A similar situation developed in People v Kramer. Because Kramer was past-due three months with his rent, his landlord entered Kramer's apartment and noticed marijuana plants within. Upon arrival, the police were immediately taken to the apartment; subsequently, Kramer was arrested. The appellate court ruled that the police only assumed the landlord had legal access to the apartment. Since landlords cannot usually assent to a search of a tenant's property, the police officers' assumption was a mistake -- a mistake of not gathering enough facts. The court warned that "police officers may not always accept an invitation to enter premises. Even if the consenter claims to live on the premises, the officers must make further inquiry if the surrounding circumstances would raise a doubt of that claim."

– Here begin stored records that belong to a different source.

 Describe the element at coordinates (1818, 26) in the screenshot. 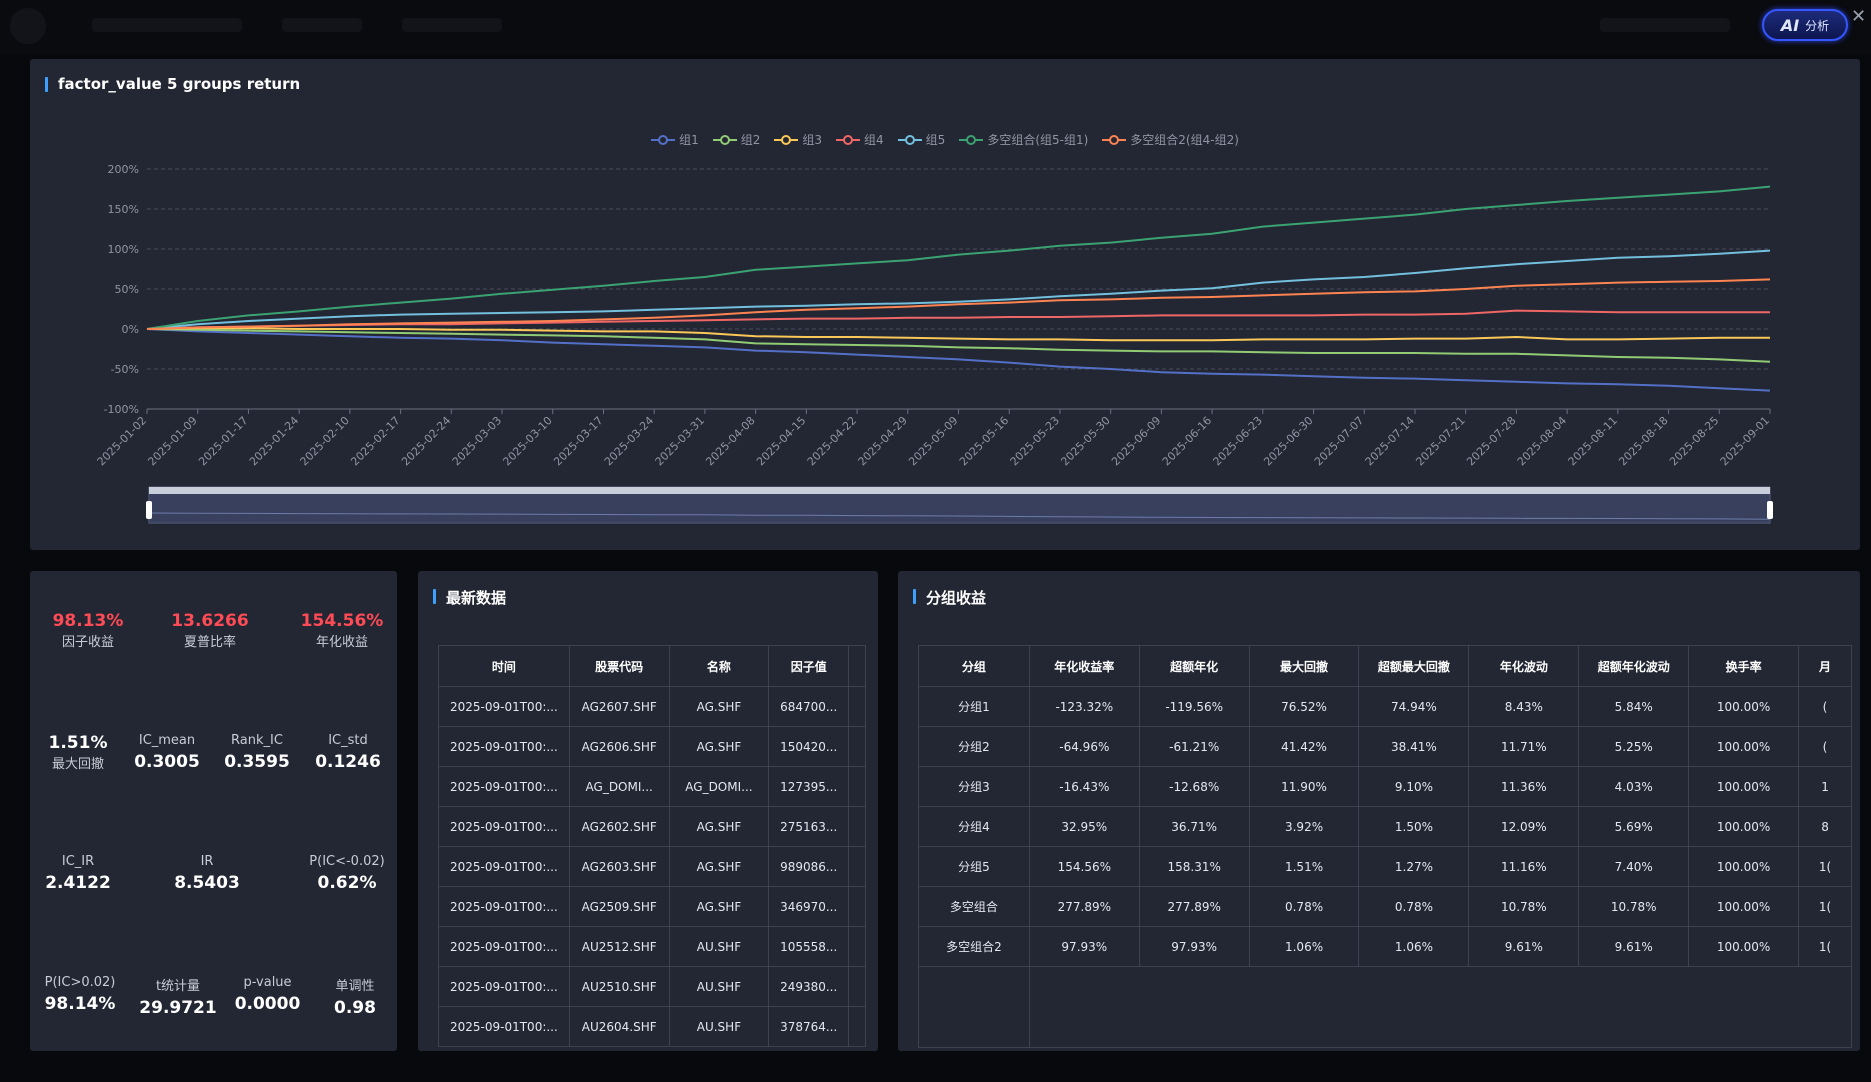

I see `ai-analysis-label: 分析` at that location.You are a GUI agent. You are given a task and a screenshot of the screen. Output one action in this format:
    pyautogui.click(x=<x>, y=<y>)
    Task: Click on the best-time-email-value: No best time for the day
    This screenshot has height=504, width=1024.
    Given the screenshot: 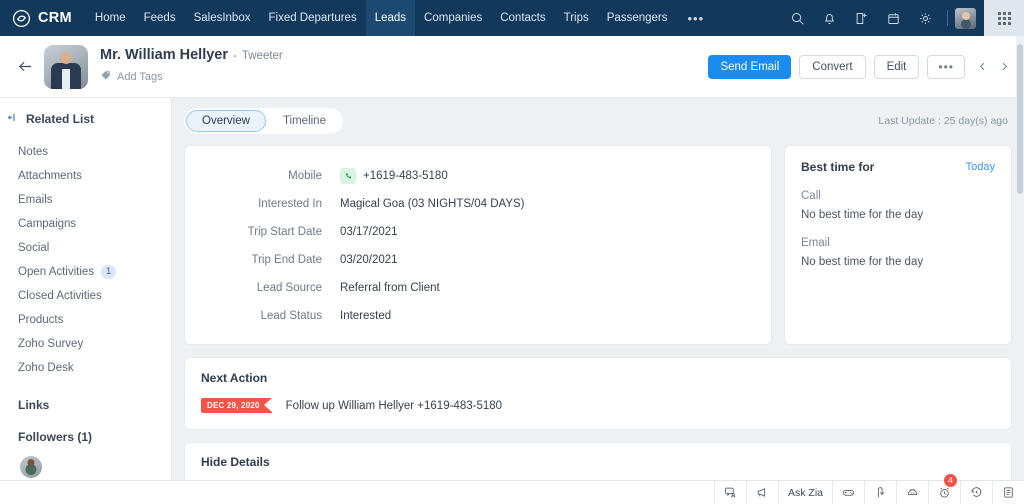 What is the action you would take?
    pyautogui.click(x=862, y=262)
    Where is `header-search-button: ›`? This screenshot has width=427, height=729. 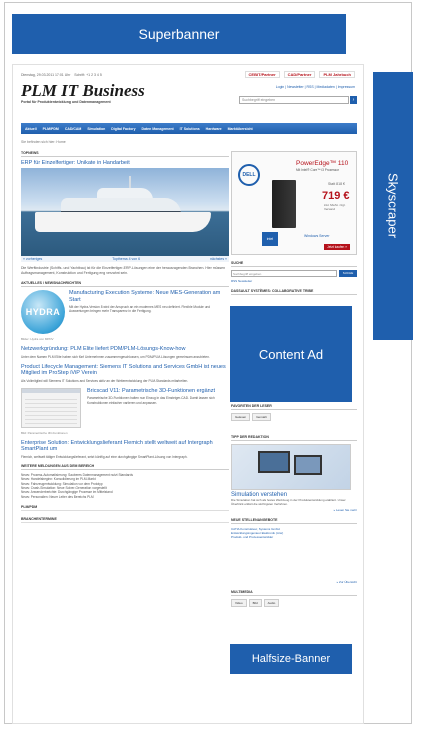 header-search-button: › is located at coordinates (354, 100).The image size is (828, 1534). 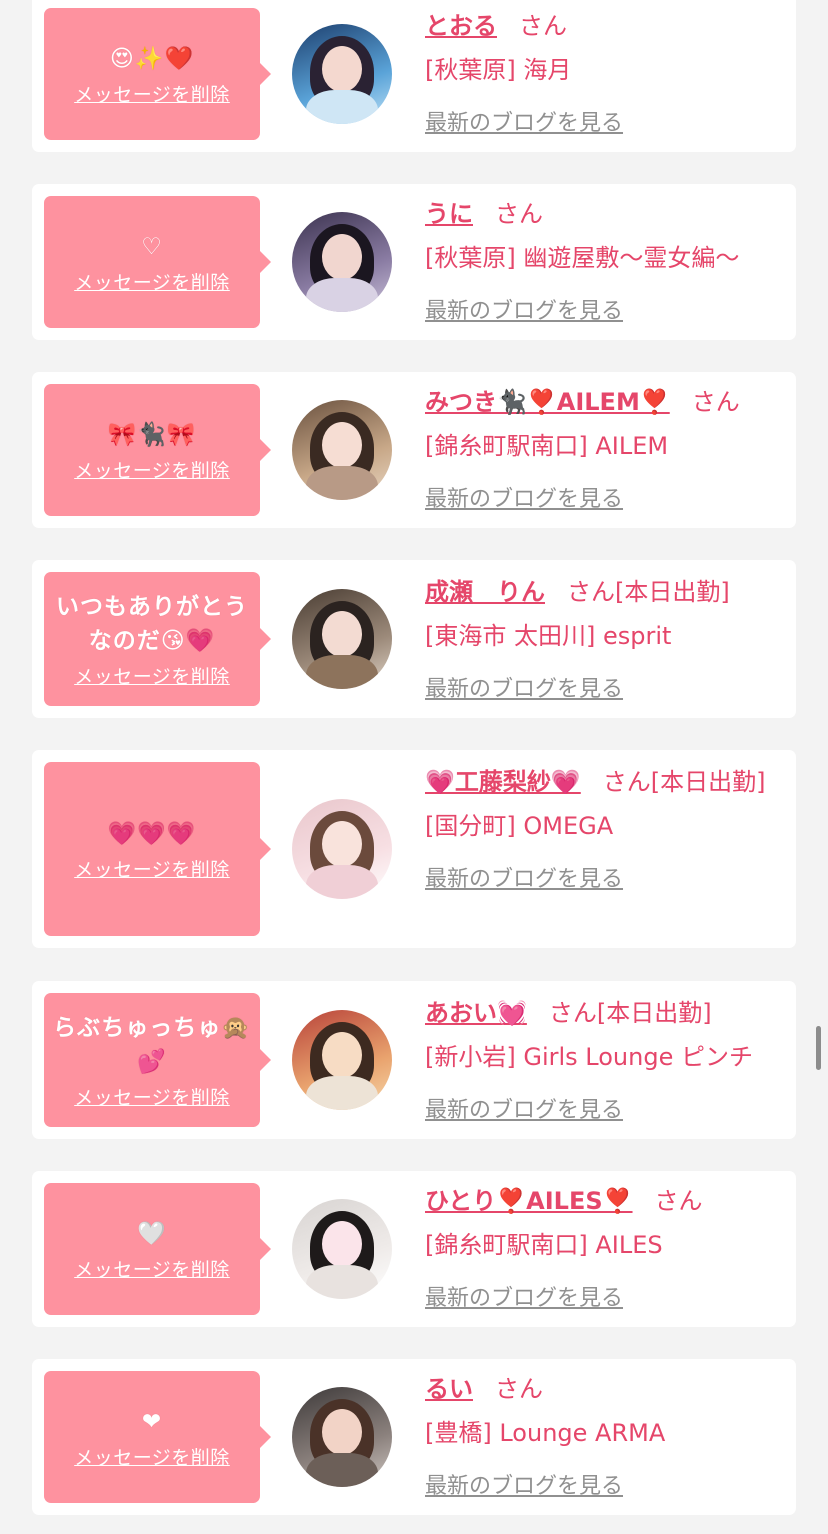 I want to click on shop-name: [国分町] OMEGA, so click(x=520, y=826). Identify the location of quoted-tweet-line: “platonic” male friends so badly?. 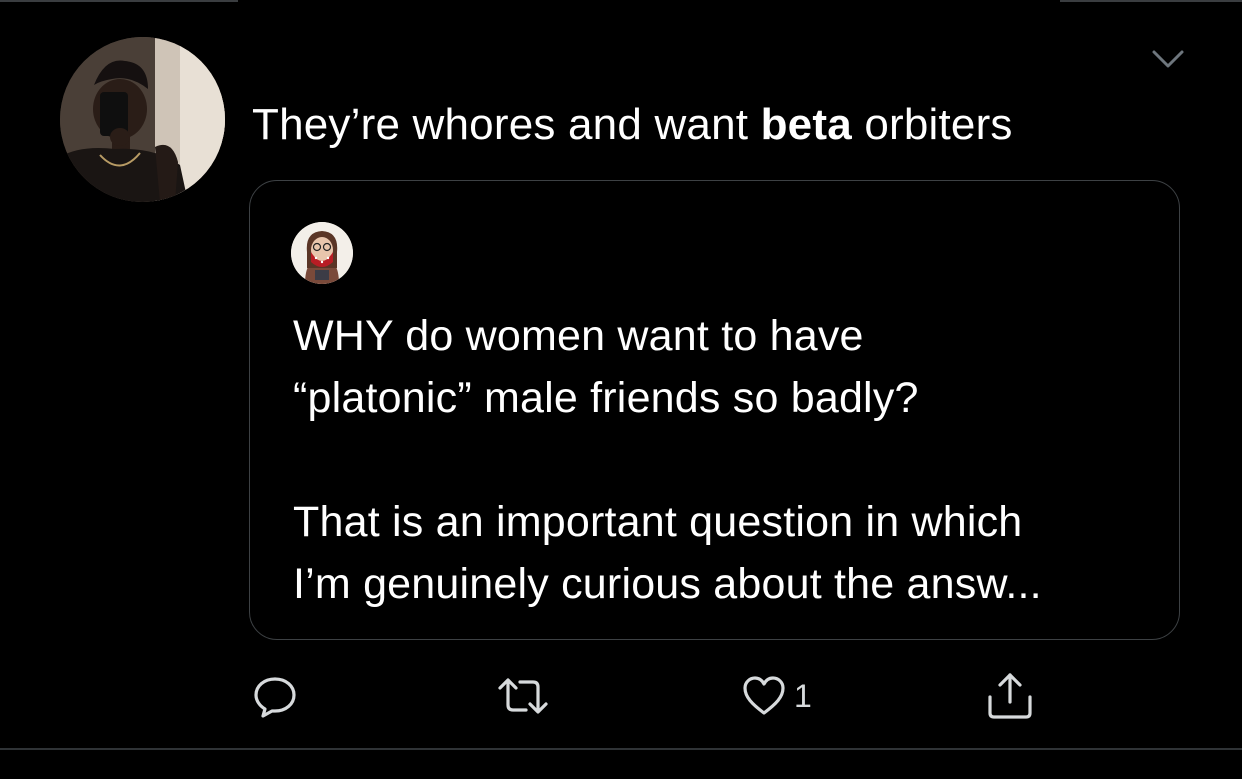
(606, 398). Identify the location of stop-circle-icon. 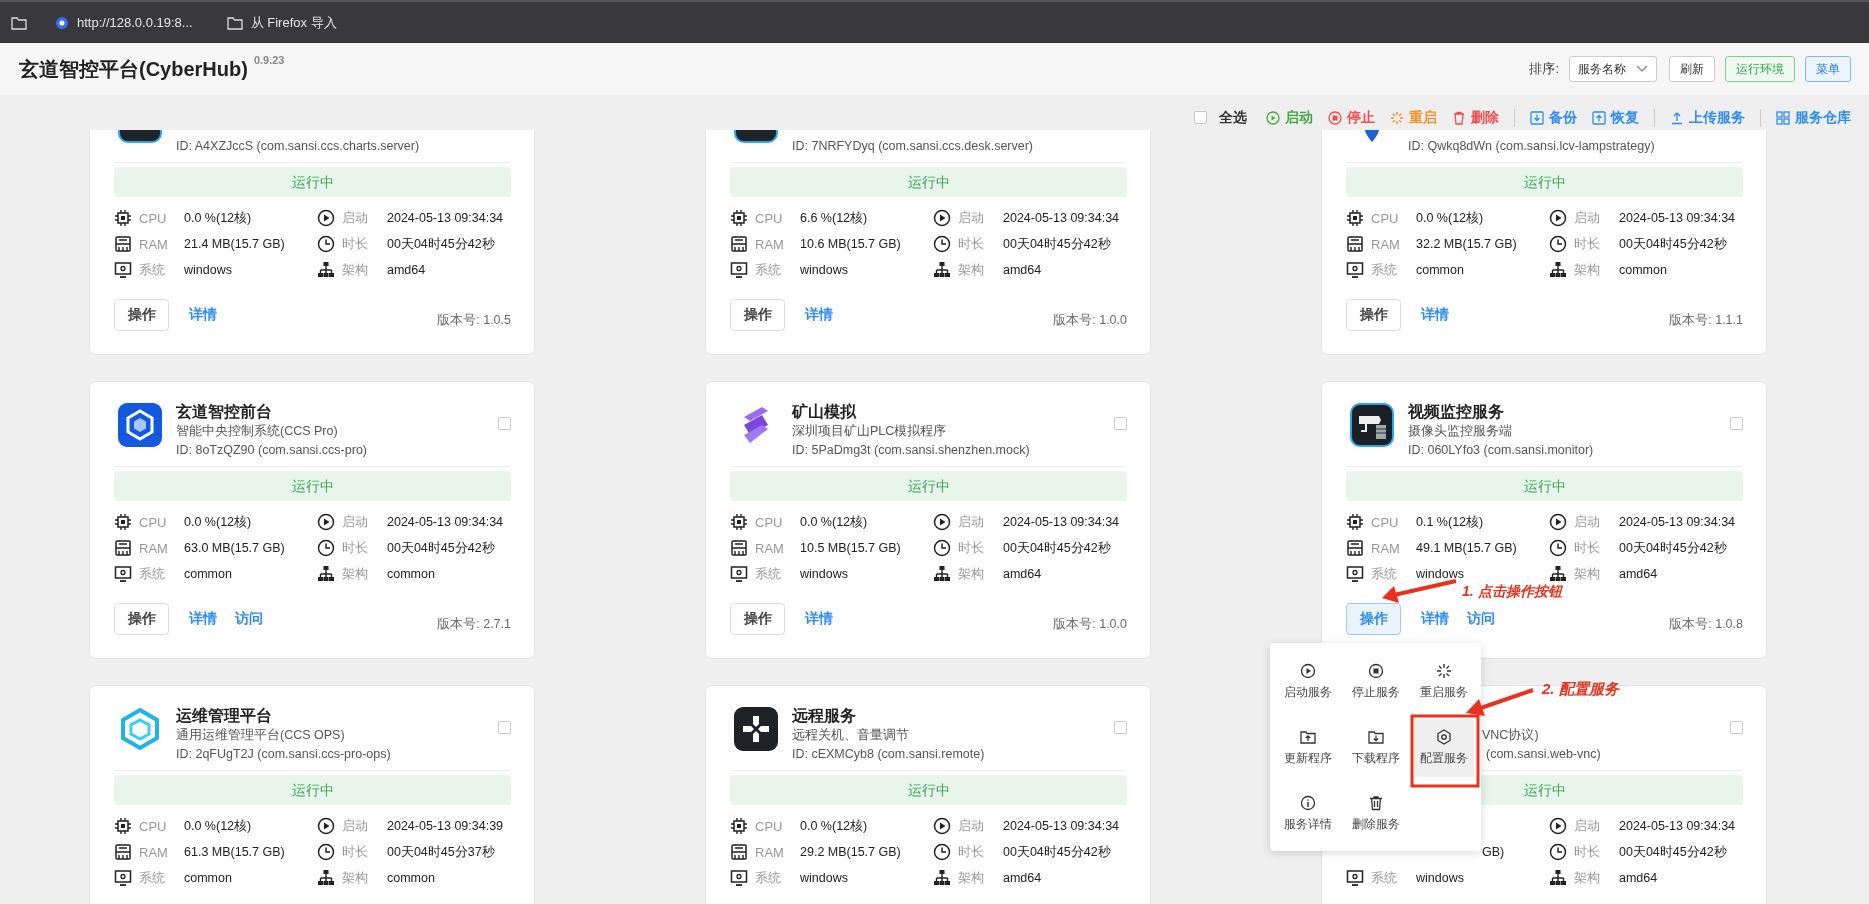
(1376, 671).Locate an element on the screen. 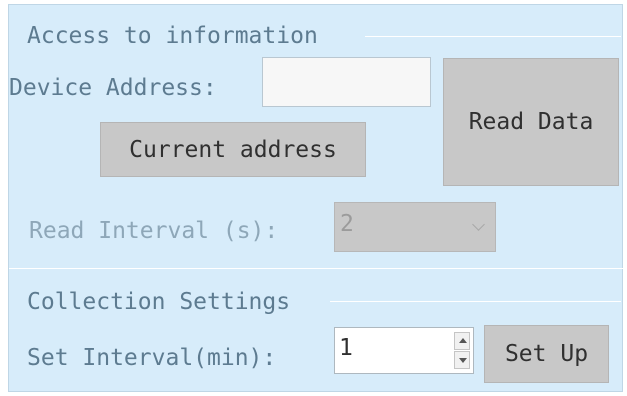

Search and seizure is a powerful tool for law enforcement but one that any person would take as a personal affront. Law enforcement personnel must be educated with the legal and illegal procedures of this investigatory process for the legislature views this intrusive method seriously. In 1995, a measure was introduced to the House of Representatives that would provide the Fourth Amendment with an addition regarding search and seizure. This bill would have allowed unlawfully seized evidence to be considered in court if police had a reasonable belief that they were acting legally. The bill was rejected with a vote of 303 to 121.

Search and seizure of the individual and of the automobile is a complex issue in which the rules seem to change often. The United States Supreme Court decisions involving the Fourth Amendment purport to guide police conduct. Notwithstanding, the police should accept the Court's determinations as a learning tool and continually educate themselves.

lincolnsgrandson

  • Sr. Citizen
  • ****
  • Posts: 160
    • View Profile
    • Email
Re: HELP- Search and seizure question
« Reply #8 on: October 17, 2005, 10:19:51 PM »
The purpose of the question, if it were on a crim pro exam, is to ask whether their "shack" was a home for purposes of the Fourth Amendment (it's probably not, but you'd have to look more carefully at the case law). If so, the search must be pursuant to a warrant supported by probable cause. 
If it's a home, and they don't have a warrant, they only way to justify a warrantless search is by exigent circumstances.  That justification fails.  They can't get rid of the dope in their shack, right?